Il 48enne, secondo quanto emerso dalle indagini coordinate dal procuratore Luigi Patronaggio e dal sostituto Paola Vetro, è poi salito in auto raggiungendo via Mauro De Mauro sparandosi alla tempia con una pistola a tamburo. Inquirenti convinti che l’uomo si sia recato a casa del fratello Diego con l’intenzione di compiere una strage.
Tardino è stato trovato dai carabinieri in fin di vita, intervenuti su segnalazione della moglie del killer, mentre stavano rastrellando la zona e istituendo posti di blocco. I militari erano ormai sulle sue tracce ed era anche stato contattato al telefono dagli investigatori, nel tentativo di convincerlo a costituirsi: quando ormai Tardino sembrava pronto ad arrendersi e raggiungere la caserma, i militari hanno sentito al telefono uno sparo e hanno capito che il fuggitivo aveva tentato il suicidio. Il 48enne è stato trasportato in condizioni gravissime all’ospedale Sant’Elia di Caltanissetta, dove è morto nonostante un tentativo disperato dei medici di rianimarlo.
Anche Diego Tardino, ucciso aveva una pistola regolarmente detenuta, come il fratello. L’arma è stata però trovata all’interno della cassaforte nella sua abitazione: Angelo Tardino infatti non gli ha lasciato infatti l’occasione di difendersi.
Una strage, come detto, nata a causa dei continui diverbi tra fratelli. Secondo quanto emerso dalle prime indagini l’oggetto del contendere tra Angelo e Diego era l’eredità di un fondo agricolo destinato alla coltivazione di carciofi e l’utilizzo di un pozzo comune.
Litigi tra i due fratelli molto frequenti, ma nessuno in città, dove la famiglia era molto conosciuta, ipotizzava che si potesse arrivare ad un epilogo simile. A raccontare la situazione familiare complicata è stata anche Floriana Costanzo, l’insegnante di italiano di Alessia Tardino, la quindicenne uccisa dallo zio. All’Adnkronos la docente ha spiegato che l’adolescente parlava anche a scuola delle frequenti liti tra il padre e lo zio: “Oggi, cercando di parlare con i suoi compagni ho saputo che la sua amica del cuore diceva che Alessia aveva detto che c’erano screzi tra il papà e lo zio – ha spiegato la professoressa – Se fosse stato un problema reale ce lo avrebbe detto. I ragazzi si confidano con noi”. Una strage arrivata “come un fulmine a ciel sereno. Nulla poteva farcelo intuire, saremmo intervenuti“.

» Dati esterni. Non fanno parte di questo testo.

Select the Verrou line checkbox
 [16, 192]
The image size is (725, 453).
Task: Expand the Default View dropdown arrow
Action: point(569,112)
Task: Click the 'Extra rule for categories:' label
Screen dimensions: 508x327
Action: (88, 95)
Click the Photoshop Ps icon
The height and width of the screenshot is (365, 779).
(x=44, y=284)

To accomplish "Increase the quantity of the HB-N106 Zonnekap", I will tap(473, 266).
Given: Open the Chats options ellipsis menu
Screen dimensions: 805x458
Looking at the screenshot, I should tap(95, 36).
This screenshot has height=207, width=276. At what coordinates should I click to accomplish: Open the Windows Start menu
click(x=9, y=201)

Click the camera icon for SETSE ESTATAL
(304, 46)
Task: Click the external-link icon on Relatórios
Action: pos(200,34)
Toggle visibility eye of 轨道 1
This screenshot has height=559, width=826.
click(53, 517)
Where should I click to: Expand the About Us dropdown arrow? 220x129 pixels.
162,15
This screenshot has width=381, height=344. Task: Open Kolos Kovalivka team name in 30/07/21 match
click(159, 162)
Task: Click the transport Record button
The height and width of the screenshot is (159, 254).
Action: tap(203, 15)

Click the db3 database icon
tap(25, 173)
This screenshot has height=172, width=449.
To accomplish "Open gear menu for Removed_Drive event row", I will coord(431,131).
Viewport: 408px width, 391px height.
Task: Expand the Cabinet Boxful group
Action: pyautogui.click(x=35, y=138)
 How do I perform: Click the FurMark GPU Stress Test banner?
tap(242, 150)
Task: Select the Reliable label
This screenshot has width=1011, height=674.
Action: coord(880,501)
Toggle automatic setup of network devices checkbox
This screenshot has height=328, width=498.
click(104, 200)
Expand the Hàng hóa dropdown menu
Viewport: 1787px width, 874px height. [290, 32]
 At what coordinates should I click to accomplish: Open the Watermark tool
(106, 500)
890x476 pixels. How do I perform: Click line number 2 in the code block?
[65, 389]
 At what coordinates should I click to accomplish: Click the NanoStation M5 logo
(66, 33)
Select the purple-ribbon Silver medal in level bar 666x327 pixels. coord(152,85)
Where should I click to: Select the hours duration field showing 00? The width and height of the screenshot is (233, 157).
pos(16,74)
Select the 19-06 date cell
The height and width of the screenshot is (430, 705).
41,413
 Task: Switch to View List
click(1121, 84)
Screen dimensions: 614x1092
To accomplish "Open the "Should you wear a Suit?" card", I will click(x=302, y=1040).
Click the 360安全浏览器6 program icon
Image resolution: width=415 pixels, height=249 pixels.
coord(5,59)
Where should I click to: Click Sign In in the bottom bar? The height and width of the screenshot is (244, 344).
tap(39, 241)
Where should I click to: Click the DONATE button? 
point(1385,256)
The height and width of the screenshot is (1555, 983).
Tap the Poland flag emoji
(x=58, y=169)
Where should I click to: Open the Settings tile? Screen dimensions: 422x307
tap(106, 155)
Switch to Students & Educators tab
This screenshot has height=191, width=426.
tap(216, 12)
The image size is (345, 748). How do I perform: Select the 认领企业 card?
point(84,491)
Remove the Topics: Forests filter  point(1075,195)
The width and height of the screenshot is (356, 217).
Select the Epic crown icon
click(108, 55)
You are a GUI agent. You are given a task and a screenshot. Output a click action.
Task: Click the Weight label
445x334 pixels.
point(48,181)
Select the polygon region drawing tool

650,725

Licata, città di poco più di 35mila abitanti nell’Agrigentino, è ovviamente sconvolta. Il Comune ha deciso di istituire il lutto cittadino per la giornata in cui verranno celebrati i funerali: “Era gente perbene, grandi lavoratori. Dichiareremo il lutto cittadino nel giorno dei funerali delle vittime, soprattutto per i bambini coinvolti nella tragedia“, ha spiegato il vicesindaco Antonio Montana.
Parole di sconcerto anche dall’arcivescovo di Agrigento, Alessandro Damiano, che ha chiesto una presa di coscienza da parte della comunità: “La tragedia di Licata costituisce l’ennesima sconfitta di una cultura, la nostra, sempre più disorientata e sempre meno capace di gestire le emozioni e le tensioni che turbano l’esistenza personale e interpersonale – spiega l’arcivescovo -. Esige una inderogabile presa di coscienza, individuale e comunitaria, sul valore della persona umana, soprattutto se innocente e indifesa, e sull’importanza della cura delle relazioni, al di là di ogni ferita e di ogni offesa“.